WHAT YOU NEED TO DO:
Would you output, exactly as written, the line with "畜産の研究 (48, 41)" and all lines after it to the end of the data below, and no others?

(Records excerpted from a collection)
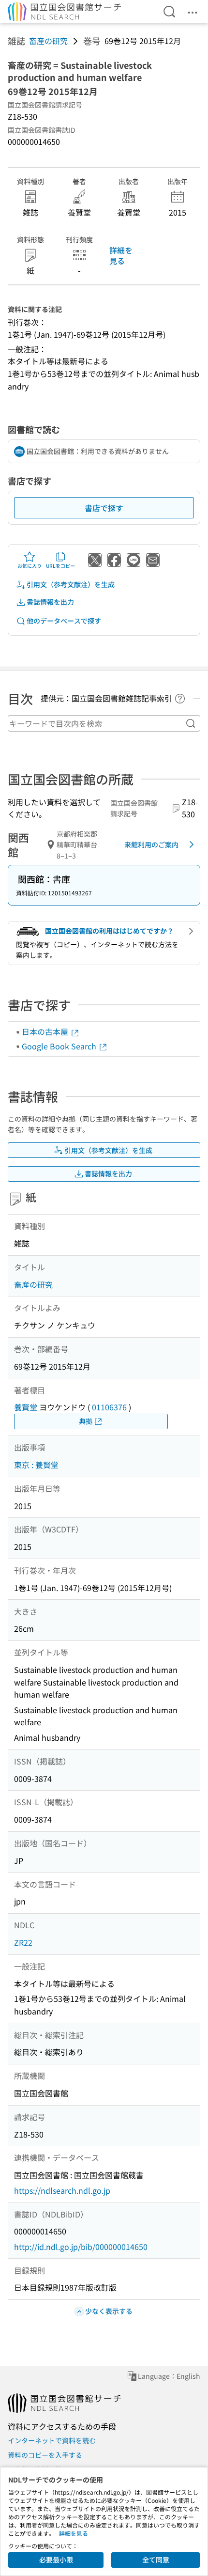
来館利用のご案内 (151, 844)
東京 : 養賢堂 (36, 1464)
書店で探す (104, 508)
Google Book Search (60, 1046)
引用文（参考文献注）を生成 (71, 584)
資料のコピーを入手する (45, 2455)
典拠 (85, 1421)
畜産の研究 (48, 41)
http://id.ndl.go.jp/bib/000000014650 (81, 2246)
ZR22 (23, 1942)
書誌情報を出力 (50, 602)
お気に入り (29, 565)
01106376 (109, 1407)
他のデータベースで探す (64, 620)
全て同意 (155, 2559)
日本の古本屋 (46, 1031)
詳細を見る (121, 255)
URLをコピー (60, 565)
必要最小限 (56, 2559)
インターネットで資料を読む (52, 2440)
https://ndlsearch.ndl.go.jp (62, 2190)
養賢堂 (25, 1407)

RESULT OF THE TASK:
畜産の研究 (48, 41)
http://id.ndl.go.jp/bib/000000014650 (81, 2246)
ZR22 (23, 1942)
書誌情報を出力 (50, 602)
お気に入り (29, 565)
01106376 (109, 1407)
他のデータベースで探す (64, 620)
全て同意 (155, 2559)
日本の古本屋 (46, 1031)
詳細を見る (121, 255)
URLをコピー (60, 565)
必要最小限 (56, 2559)
インターネットで資料を読む (52, 2440)
https://ndlsearch.ndl.go.jp (62, 2190)
養賢堂 (25, 1407)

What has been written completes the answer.